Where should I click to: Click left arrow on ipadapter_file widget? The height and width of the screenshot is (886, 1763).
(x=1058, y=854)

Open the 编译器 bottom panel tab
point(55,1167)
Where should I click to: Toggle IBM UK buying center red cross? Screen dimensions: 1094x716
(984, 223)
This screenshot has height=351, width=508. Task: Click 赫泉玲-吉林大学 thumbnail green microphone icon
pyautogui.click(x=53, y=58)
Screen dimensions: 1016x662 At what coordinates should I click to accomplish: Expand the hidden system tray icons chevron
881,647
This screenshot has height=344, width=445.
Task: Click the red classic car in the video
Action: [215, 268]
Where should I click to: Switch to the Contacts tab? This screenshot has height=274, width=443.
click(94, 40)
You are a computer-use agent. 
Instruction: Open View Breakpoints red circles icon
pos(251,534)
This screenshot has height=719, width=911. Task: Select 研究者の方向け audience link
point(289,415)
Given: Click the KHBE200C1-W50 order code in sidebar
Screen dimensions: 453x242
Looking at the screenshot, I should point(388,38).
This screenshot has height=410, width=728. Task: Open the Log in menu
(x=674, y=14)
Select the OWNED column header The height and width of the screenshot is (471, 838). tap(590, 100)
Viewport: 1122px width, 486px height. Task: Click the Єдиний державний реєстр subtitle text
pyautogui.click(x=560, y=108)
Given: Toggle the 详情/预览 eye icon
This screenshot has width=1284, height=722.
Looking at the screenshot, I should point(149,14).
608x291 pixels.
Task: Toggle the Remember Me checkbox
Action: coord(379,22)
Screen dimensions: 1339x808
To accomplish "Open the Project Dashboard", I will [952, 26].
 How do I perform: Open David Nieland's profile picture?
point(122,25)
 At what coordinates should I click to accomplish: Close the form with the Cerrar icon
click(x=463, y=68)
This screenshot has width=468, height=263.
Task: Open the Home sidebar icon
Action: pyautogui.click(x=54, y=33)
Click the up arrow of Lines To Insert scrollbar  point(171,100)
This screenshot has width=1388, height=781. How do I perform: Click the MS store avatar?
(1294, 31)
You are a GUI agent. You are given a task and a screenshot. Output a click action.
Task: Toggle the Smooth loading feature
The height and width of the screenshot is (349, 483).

━━━━━━━━━━━━━━━━━━━━━━━━━━━━━━

**Exercise details**
Copy the entries exactly, starting at the line containing "Where should I click to: Switch" and stopping after the line containing "(x=674, y=14)".

**Output below**
Where should I click to: Switch to the Contacts tab? This screenshot has height=274, width=443.
click(94, 40)
You are a computer-use agent. 
Instruction: Open View Breakpoints red circles icon
pos(251,534)
This screenshot has height=719, width=911. Task: Select 研究者の方向け audience link
point(289,415)
Given: Click the KHBE200C1-W50 order code in sidebar
Screen dimensions: 453x242
Looking at the screenshot, I should point(388,38).
This screenshot has height=410, width=728. Task: Open the Log in menu
(x=674, y=14)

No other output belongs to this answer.